(dissenting)- — I am unable to concur in the foregoing opinion. It is said by the majority that it is unnecessary to determine whether the act of March 12, 1907, applies to actions begun before that act went into effect, but to my mind this is the question, and the only question, the record presents. To an understanding of the point involved it is necessary to make a short statement of the facts.
The legislature of 1907 enacted a law relating to fees to be paid by corporations doing business in this state. By the sixth section of the act it was provided that every corporation incorporated under the laws of the state, and every foreign corporation having its articles of incorporation on file herein, should pay an annual license fee in a fixed sum to the secretary of state, on or before the first day of July in each year. By the seventh section it was provided that no corporation should be permitted to commence or *636maintain any suit, action or proceeding in any court of this state without alleging and proving that it had paid its annual license fee last due. The appellant is a corporation incorporated under the laws of Oregon, having its articles of incorporation on file in this state. Subsequent to the enactment of the statute above mentioned, but prior to the time it went into effect, it began this action in the superior court of Okanogan county, to recover of the defendant for merchandise alleged to have been sold and delivered to him. The defendant filed an answer after the act went into effect in which he put the allegations of the complaint in issue, but did not suggest the want of an allegation to the effect that the annual license fee of the corporation last due had not been paid. The case thereafter went to trial, and at the conclusion of the same the defendant moved that the action be dismissed for the reason that plaintiff had failed to allege or prove that it had paid its license fee last due. This motion the court granted, after hearing argument thereon and taking the same under advisement, “the plaintiff making no application to reopen the case for the purpose of giving it an opportunity to offer the requisite proof.”
The prohibition in the statute, it will be observed, is as much against the maintenance of an action without proving the payment of the license fee last due, as it is against the commencement of an action without alleging the fact. When the defendant moved to dismiss for want of such proof, therefore, it necessarily raised the question whether or not the statute applied to this action, and in my judgment, the lower court was justified in determining it. Whether the question was correctly decided I need not discuss, since the majority hold it is not before us, but I may add that I am unable to discover any reason why it was not correctly decided. The statute is a revenue measure. The section requiring proof to be made in the courts as a prerequisite to the maintenance of an action was intended as a means of enforcing the collection of that revenue. The fee is one the legislature had the power *637to impose, and the courts ought to be diligent rather, in enforcing its payment, than in finding means for its evasion.
I am aware that the majority say that the question whether the fee had or had not been paid was not before the trial court for the reason that the defendant’s motion was not timely; that he ought to have raised the question when he answered. But this to my mind is not a sufficient reason. The collection of the public revenue ought not to be made to depend on the whim of a defendant.

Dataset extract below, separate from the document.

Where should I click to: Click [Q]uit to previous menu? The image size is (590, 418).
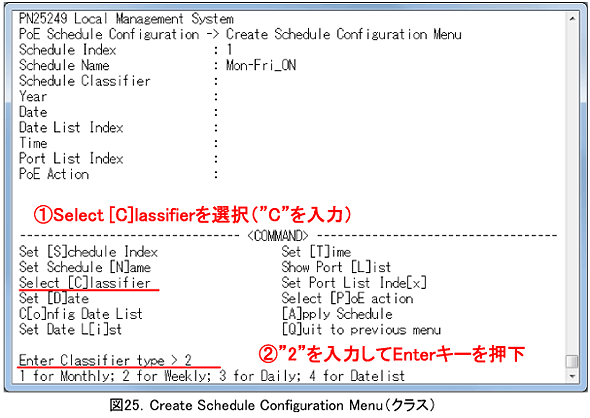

The public interest is involved, and the court ought to be permitted to raise the objection on its own motion if the defendant neglects it, and when the question is suggested at any time before judgment, no matter in what form, it should be held timely and sufficient.
The sections of the statute cited in the main opinion relating to the manner of raising objections to the plaintiff’s capacity to sue do not, in my opinion, have anything to do with the question here suggested. They were enacted long prior to the enactment of this statute and are superseded by it in so far as there is any conflict between them. Nor do they control the practice under the later statute further than they are applicable to the changed conditions. The later statute, as has been shown, prohibits the maintenance of an action without making certain proofs, and to the practice under such a statute the sections are wholly inapplicable, since they relate to objections to be taken by answer or demurrer, not to objections going to the sufficiency of the evidence. The judgment should be affirmed.